30-yr-old case reopened

WICHITA, Kan. – Hurst Laviana had just finished covering a routine police briefing for The Wichita Eagle when a detective pulled him aside and said five people had fingered him as a suspect in the BTK serial killings.

Like some other reporters in the Wichita area, Laviana allowed a DNA swab.

“Most of us thought it wasn’t a big deal,” Laviana said. “It’s almost like joining a fraternity. You want to get a T-shirt that says, ‘I’m not BTK.'”

Since the serial killer resurfaced in March with letters to media and police, investigators have been looking at reporters and within their own ranks for suspects.

The Kansas Bureau of Investigation confirmed it has done hundreds of DNA swabs in connection with the BTK investigation, but did not offer specifics. No arrests have been made.

REQUIRED WORK
Please list every number or count that appears in the news report on the BTK case, each with what it counts.

DATA EXCERPTS
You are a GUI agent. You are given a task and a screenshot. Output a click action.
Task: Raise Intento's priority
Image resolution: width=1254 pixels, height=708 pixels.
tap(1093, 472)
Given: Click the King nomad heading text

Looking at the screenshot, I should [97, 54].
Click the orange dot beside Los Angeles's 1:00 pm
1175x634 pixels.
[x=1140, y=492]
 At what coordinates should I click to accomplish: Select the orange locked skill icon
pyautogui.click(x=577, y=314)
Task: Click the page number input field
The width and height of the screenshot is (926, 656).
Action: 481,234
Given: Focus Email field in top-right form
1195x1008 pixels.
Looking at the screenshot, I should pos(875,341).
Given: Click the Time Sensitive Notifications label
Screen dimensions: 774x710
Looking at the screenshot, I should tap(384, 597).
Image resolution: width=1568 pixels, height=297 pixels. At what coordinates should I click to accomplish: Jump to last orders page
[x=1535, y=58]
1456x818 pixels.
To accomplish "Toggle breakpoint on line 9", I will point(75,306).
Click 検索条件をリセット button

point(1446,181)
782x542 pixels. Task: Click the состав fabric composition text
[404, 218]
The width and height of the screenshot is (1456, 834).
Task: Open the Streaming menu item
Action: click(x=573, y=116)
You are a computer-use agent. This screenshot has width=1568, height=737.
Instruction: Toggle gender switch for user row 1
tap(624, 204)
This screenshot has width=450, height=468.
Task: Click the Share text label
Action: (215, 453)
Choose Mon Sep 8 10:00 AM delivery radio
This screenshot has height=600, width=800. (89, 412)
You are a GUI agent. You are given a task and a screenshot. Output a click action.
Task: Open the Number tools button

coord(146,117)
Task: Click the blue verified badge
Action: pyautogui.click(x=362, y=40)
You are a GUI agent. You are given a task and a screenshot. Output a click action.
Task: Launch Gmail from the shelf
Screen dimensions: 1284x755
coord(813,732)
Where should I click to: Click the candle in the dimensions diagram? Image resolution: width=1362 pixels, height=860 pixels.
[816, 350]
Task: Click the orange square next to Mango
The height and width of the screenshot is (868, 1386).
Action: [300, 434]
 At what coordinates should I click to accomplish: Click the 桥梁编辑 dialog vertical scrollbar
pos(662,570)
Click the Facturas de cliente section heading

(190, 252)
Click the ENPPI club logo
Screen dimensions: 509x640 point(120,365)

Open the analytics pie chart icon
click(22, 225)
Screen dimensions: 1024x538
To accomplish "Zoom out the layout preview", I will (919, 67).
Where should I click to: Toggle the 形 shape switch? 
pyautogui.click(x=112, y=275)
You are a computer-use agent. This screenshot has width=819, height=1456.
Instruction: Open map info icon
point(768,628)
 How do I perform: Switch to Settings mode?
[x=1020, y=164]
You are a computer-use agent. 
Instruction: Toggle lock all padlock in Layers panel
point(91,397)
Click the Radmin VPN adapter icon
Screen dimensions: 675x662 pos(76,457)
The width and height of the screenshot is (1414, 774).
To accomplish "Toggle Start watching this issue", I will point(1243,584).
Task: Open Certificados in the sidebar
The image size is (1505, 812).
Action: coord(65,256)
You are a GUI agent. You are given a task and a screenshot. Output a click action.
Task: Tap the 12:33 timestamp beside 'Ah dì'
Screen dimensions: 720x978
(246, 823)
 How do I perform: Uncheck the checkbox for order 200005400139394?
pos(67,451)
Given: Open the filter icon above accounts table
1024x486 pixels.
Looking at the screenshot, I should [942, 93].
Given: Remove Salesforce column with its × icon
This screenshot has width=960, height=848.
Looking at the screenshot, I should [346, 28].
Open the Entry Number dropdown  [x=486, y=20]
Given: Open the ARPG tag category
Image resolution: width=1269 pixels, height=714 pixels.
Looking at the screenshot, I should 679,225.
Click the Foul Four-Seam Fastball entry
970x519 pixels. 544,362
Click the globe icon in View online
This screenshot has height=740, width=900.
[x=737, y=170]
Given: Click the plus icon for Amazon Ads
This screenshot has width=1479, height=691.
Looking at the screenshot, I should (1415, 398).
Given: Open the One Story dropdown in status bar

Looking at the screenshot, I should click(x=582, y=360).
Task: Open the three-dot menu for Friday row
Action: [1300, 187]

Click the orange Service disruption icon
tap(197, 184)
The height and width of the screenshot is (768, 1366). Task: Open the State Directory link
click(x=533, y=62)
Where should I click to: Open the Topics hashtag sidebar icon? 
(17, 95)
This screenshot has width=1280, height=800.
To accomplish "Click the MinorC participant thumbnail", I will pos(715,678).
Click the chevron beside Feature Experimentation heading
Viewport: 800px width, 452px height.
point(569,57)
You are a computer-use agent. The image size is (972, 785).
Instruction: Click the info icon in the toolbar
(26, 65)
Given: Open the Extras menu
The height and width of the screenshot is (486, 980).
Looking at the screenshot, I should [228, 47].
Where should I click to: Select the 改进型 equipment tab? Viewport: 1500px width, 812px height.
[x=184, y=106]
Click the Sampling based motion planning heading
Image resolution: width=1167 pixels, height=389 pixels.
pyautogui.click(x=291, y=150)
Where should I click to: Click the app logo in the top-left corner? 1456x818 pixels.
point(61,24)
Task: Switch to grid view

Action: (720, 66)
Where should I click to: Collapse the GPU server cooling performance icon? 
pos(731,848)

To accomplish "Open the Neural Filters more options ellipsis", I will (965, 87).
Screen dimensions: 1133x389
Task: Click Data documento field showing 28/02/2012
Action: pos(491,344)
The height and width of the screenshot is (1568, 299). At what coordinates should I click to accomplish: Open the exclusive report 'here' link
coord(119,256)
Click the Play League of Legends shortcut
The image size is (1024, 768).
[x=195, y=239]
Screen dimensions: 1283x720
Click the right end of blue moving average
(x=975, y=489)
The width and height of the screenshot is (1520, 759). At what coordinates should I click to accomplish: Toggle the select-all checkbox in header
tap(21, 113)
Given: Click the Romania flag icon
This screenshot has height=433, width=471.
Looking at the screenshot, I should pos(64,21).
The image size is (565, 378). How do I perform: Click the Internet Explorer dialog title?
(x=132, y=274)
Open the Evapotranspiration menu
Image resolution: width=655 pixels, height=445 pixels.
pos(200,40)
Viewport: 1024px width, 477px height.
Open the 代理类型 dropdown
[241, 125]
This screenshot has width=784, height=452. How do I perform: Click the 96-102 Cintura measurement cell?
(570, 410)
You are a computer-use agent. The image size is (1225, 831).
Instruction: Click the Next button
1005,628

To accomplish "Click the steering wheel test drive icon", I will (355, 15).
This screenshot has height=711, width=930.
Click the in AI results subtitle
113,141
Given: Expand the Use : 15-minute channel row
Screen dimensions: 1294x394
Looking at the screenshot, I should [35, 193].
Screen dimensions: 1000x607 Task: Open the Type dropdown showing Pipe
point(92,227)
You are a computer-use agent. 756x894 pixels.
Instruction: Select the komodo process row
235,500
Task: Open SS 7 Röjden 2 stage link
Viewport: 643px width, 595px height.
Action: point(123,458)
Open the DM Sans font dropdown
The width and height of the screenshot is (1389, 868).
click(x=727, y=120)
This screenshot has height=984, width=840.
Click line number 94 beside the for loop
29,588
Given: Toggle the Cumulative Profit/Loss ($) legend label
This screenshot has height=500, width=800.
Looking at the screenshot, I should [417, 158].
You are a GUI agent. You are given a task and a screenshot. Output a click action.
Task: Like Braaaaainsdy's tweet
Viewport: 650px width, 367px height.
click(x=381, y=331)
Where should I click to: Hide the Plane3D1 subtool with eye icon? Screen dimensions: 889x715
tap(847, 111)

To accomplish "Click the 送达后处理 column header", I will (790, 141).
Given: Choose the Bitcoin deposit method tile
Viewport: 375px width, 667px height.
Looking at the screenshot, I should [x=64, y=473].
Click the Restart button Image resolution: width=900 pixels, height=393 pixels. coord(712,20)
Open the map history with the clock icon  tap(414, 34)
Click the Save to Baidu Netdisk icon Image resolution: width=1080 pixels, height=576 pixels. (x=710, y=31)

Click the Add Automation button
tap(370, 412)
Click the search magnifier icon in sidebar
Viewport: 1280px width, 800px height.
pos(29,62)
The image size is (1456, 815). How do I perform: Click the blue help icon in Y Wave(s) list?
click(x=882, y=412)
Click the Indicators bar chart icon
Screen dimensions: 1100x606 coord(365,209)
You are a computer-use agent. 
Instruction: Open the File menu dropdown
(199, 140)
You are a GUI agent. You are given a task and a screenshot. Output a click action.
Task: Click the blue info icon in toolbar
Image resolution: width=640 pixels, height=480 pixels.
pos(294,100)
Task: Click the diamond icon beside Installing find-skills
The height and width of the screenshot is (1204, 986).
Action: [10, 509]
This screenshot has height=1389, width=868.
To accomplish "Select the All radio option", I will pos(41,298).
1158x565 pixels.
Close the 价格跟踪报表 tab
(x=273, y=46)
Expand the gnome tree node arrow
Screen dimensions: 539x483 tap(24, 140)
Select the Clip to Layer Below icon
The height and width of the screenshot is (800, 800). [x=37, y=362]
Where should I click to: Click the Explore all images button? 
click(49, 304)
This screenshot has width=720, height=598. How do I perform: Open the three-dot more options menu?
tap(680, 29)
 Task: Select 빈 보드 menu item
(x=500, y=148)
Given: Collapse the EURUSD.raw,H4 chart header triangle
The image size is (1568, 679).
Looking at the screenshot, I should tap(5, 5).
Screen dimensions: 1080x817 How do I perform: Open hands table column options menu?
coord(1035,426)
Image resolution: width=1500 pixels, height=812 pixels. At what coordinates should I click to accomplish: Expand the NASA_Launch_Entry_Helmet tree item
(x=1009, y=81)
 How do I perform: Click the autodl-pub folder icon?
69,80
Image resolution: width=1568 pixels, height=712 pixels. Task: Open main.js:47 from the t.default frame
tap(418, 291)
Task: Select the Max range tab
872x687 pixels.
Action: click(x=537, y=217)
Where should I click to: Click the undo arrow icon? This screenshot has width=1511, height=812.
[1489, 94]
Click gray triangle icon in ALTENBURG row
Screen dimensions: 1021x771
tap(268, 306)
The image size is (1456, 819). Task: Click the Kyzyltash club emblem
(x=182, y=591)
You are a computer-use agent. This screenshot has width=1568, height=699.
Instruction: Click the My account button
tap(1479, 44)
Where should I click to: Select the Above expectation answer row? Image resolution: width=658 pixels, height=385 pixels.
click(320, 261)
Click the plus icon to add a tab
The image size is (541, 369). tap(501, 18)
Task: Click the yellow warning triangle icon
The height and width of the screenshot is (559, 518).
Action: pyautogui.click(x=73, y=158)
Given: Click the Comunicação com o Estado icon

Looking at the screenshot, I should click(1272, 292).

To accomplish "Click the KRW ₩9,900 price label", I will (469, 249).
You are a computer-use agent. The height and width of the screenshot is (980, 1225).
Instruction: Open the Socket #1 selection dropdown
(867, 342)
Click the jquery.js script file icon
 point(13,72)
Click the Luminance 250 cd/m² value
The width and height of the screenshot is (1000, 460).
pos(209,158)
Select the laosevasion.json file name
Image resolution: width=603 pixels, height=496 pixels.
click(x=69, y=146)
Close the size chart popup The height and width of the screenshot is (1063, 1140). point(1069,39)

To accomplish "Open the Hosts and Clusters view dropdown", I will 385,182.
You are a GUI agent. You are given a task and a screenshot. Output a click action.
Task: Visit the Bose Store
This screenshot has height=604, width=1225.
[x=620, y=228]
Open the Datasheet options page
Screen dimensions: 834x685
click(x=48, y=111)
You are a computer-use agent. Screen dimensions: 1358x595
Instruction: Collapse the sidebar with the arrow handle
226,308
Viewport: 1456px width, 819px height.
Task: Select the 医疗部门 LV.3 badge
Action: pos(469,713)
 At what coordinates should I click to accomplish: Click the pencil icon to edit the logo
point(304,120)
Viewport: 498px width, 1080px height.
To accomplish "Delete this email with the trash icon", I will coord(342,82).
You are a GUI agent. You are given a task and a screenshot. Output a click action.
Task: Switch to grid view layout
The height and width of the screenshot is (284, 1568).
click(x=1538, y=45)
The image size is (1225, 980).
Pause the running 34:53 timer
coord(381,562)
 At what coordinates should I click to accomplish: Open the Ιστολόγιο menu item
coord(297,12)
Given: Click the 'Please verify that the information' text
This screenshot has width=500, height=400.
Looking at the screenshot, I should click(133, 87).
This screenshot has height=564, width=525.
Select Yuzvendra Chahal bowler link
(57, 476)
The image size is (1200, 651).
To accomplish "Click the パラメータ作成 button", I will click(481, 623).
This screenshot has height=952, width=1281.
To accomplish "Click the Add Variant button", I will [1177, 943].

SOLUTION FOR THIS EXERCISE
- 30: the age in years of the reopened case ("30-yr-old case reopened")
- five: the people who named Laviana as a suspect
- hundreds: the DNA swabs the Kansas Bureau of Investigation has done in the BTK investigation